Размышления о виселице (Кестлер) - страница 28

Еще одно преступление, которое могло стоить животному жизни, кроме преднамеренного или непреднамеренного человекоубийства, — половое сношение с человеком. В этом случае обоих виновных, и человека, и животное, сжигали живьем вместе, по определению Lex Carolina. Последний из известных нам случаев — тот, что произошел с Жаком Ферроном, сожженным в 1750 году в Ванвре за акт содомии с ослихой. Однако же ослиха была оправдана, после того как приходской кюре и многие нотабли подтвердили, что она стала «жертвой насилия и не участвовала в преступлении по своей доброй воле».

Смертная казнь по отношению к животным вышла из употребления в течение XVIII века. Последний случай, который еще помнят, — осуждение и казнь собаки, участвовавшей в краже и убийстве в Делемонте (Швейцария) в 1906 году.

Почему случилось так, что мы находим казнь животного делом еще более возмутительным и более отвратительным, нежели казнь человека? Этот вопрос заслуживает исследования.

Возьмем сначала слово «отвратительный». По большей части мы, не будучи вегетарианцами, вовсе не испытывает чувства отвращения при мысли о теленке, которого забивают, не причиняя ему страданий, или о застреленной дичи. Мысль о казни животного вызывает у нас отторжение, поскольку нам кажется неоправданным и «неестественным» положить конец жизни животного, особенно учитывая то, что сопровождающий это гротескный обряд делает процедуру еще более мрачной. Но повешение мужчины и женщины — также неестественная церемония, и в ней нет ничего привлекательного.

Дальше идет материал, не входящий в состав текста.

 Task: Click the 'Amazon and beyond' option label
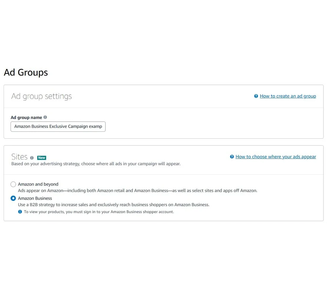tap(38, 184)
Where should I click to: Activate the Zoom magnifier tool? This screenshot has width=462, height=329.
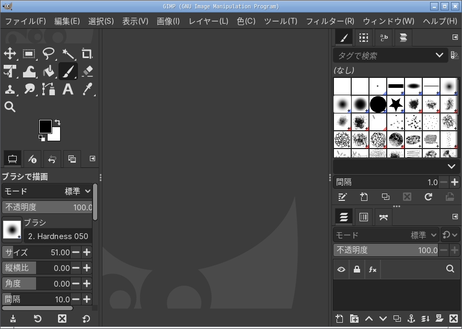[10, 107]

У убийцы и солдата есть причины убивать, и это делает их поступок более или менее спонтанным. На месте казни эта спонтанность, которая искупает презренность самого деяния, отсутствует. Остается лишь церемониальный и мрачный аспект действия, заключающегося в том, чтобы пробить затылок. Допустим, однако же, что чувство отторжения, вызываемого эстетическими причинами, второстепенно. Настоящий вопрос заключается в следующем: почему с точки зрения разума мы находим казнь животного более отталкивающей, нежели казнь человеческого существа?

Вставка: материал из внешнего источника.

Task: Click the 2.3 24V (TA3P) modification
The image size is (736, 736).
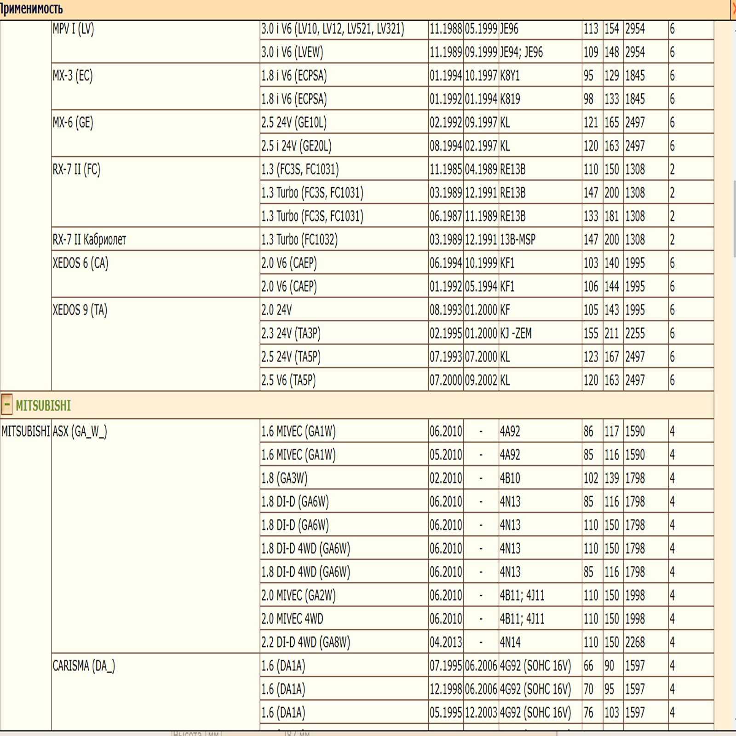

Рассмотрим эту проблему с точки зрения защиты общества. Мы знаем, что факт повешения поросенка не помешает другим свиньям нападать на детей, оставленных по небрежности в пределах их досягаемости. Надежно запереть поросенка — вполне достаточная защита для общества. Но это не ответ, потому что опыт доказывает, что казнить людей — в смысле устрашения — не более эффективно, нежели их запирать. В этих условиях вера в устрашение посредством смертной казни исчезает, и повешение человека оказывается столь же бесполезной жестокостью, что и повешение лошади. Почему же мы больше негодуем при мысли о расправе с лошадью? Потому что она беззащитна? Связанная или прикрученная к стулу женщина, которую в таком виде доставляют на эшафот, не менее беззащитна.